Data under study »
▼

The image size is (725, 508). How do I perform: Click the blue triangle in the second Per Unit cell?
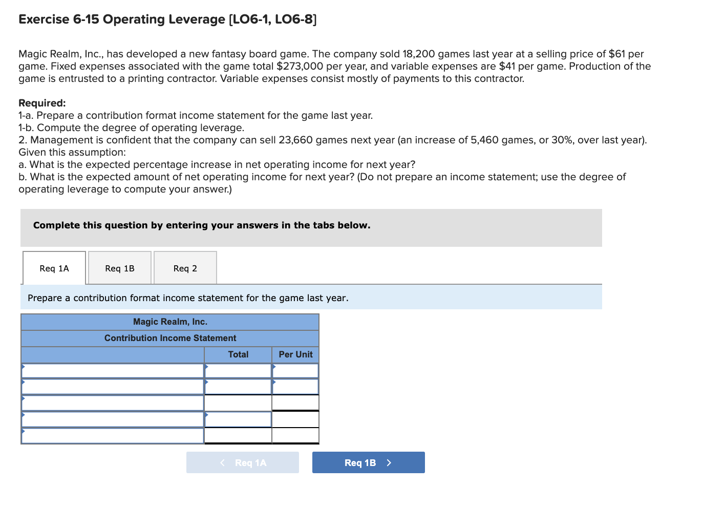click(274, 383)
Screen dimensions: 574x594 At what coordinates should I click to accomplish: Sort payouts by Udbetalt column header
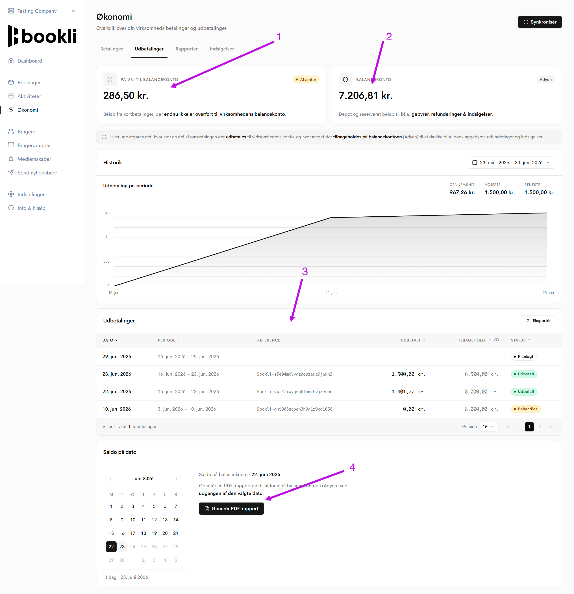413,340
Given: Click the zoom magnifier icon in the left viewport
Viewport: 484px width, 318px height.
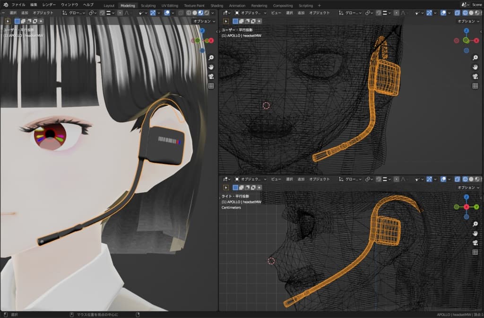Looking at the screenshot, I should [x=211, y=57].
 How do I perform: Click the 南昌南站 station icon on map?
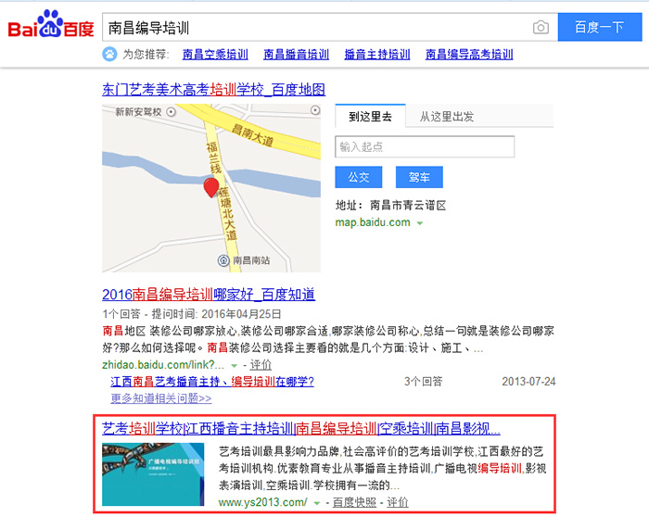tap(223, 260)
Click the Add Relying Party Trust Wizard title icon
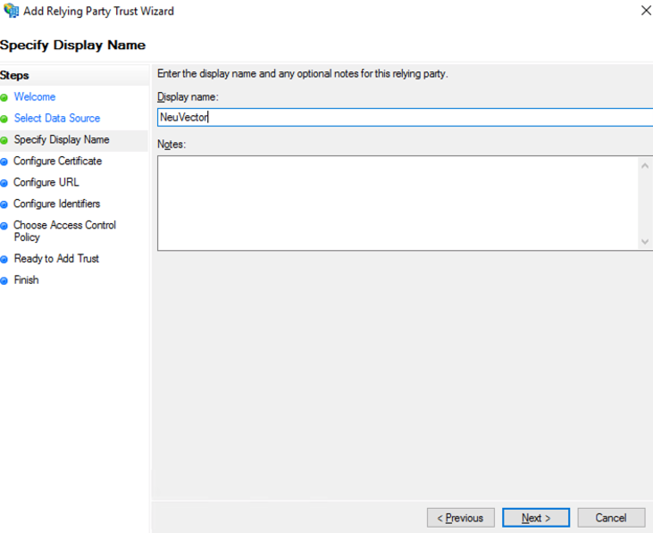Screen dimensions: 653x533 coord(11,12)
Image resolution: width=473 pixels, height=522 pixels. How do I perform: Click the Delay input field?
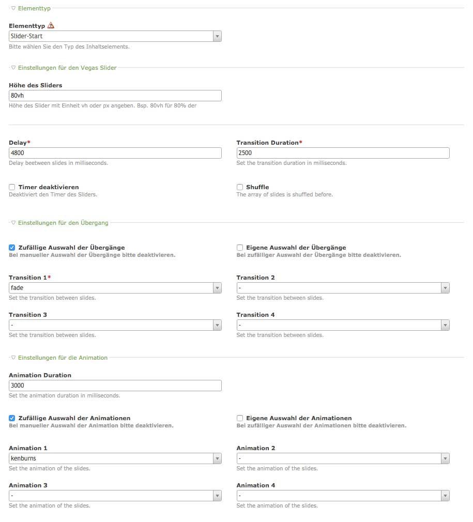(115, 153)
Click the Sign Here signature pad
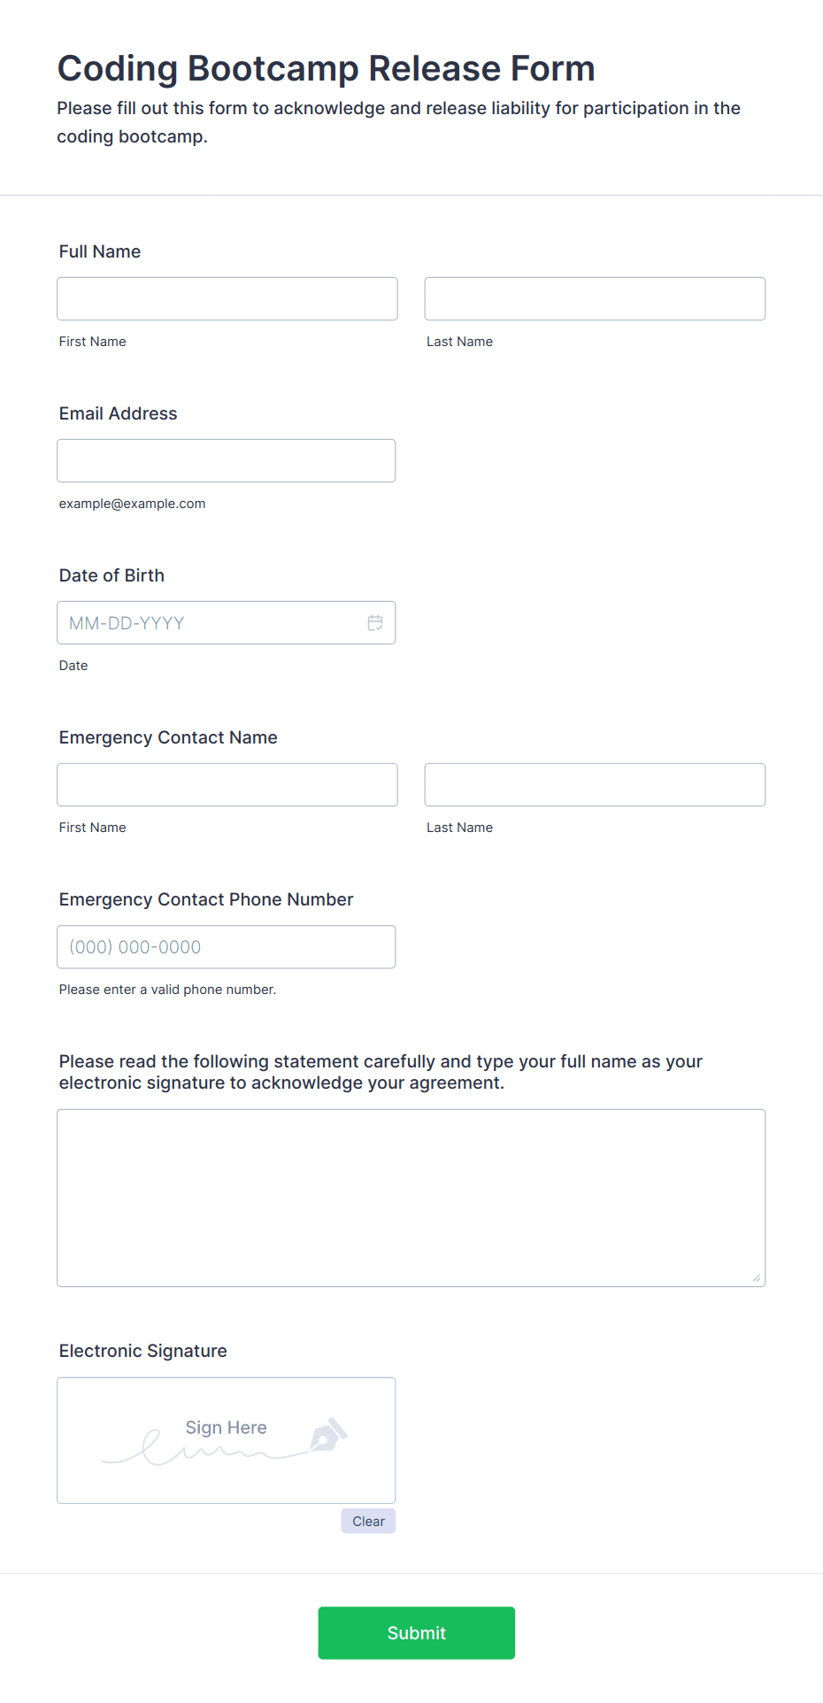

▲
▼

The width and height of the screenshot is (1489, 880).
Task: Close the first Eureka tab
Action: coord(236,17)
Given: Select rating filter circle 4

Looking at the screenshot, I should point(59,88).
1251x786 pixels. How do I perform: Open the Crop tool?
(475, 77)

▲

Assignment » Excerpt from the records above: set down only the lines from the one that contains "Image resolution: width=473" through the one that contains "Click the Sign Here signature pad", inclusive, word for word. Pictures stay out.

Solution below »
Image resolution: width=473 pixels, height=522 pixels. How do I perform: Click the Delay input field?
(115, 153)
Click the Sign Here signature pad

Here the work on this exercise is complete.